Crash on a string containing a Unicode superscript digit in the middle part of the date
Similacrest opened this issue · 0 comments
Similacrest commented
datefinder==0.7.1
>>> [d for d in datefinder.find_dates("2021-0²-12")]
Traceback (most recent call last):
File "\lib\site-packages\dateutil\parser\_parser.py", line 655, in parse
ret = self._build_naive(res, default)
File "\lib\site-packages\dateutil\parser\_parser.py", line 1238, in _build_naive
if cday > monthrange(cyear, cmonth)[1]:
File "\lib\calendar.py", line 124, in monthrange
raise IllegalMonthError(month)
calendar.IllegalMonthError: bad month number 0; must be 1-12
During handling of the above exception, another exception occurred:
Traceback (most recent call last):
File "<stdin>", line 1, in <module>
File "<stdin>", line 1, in <listcomp>
File "\lib\site-packages\datefinder\__init__.py", line 32, in find_dates
as_dt = self.parse_date_string(date_string, captures)

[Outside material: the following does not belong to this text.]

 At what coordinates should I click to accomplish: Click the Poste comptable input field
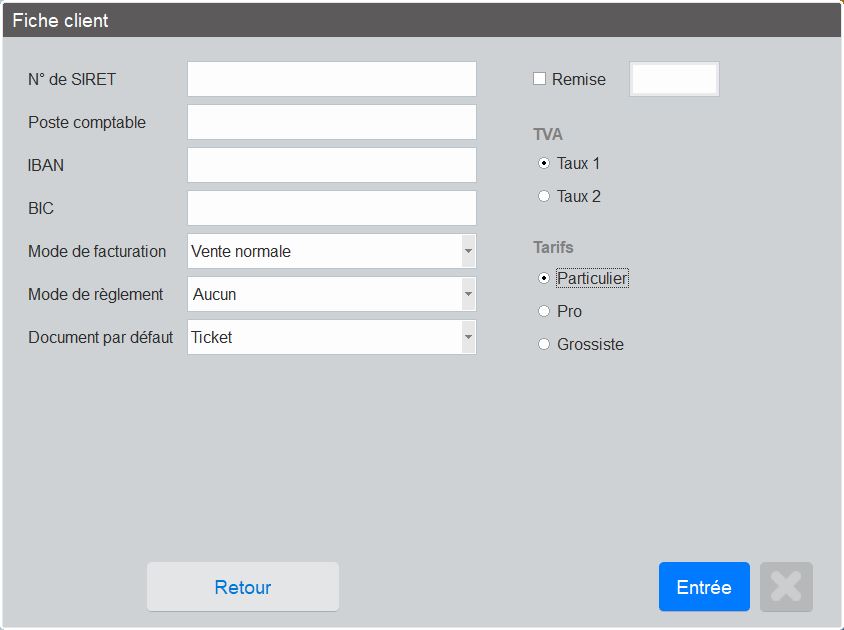coord(332,122)
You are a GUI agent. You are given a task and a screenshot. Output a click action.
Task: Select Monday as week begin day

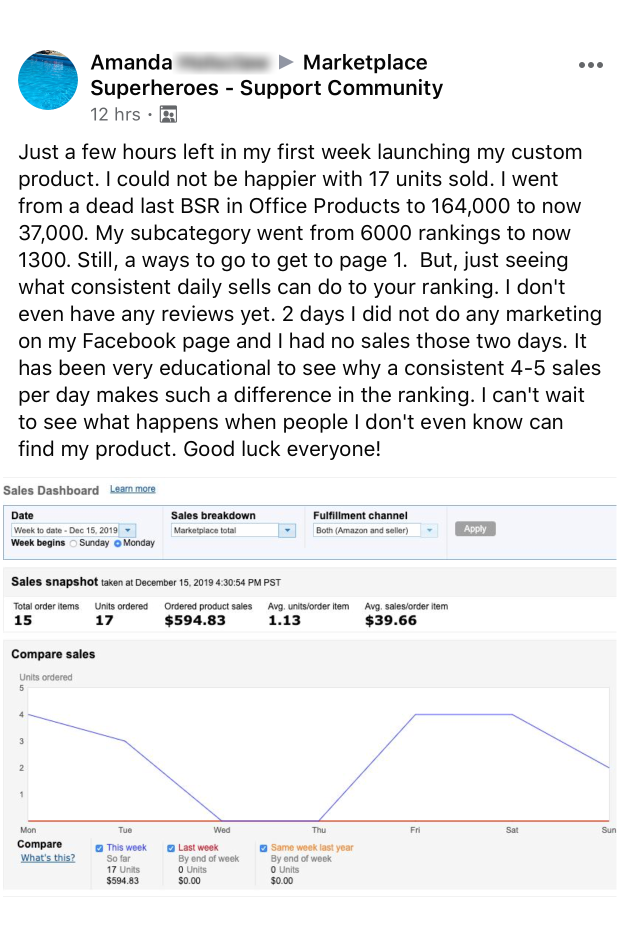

File "\lib\site-packages\datefinder\__init__.py", line 102, in parse_date_string
as_dt = parser.parse(date_string, default=self.base_date)
File "\lib\site-packages\dateutil\parser\_parser.py", line 1374, in parse
return DEFAULTPARSER.parse(timestr, **kwargs)
File "\lib\site-packages\dateutil\parser\_parser.py", line 657, in parse
six.raise_from(ParserError(e.args[0] + ": %s", timestr), e)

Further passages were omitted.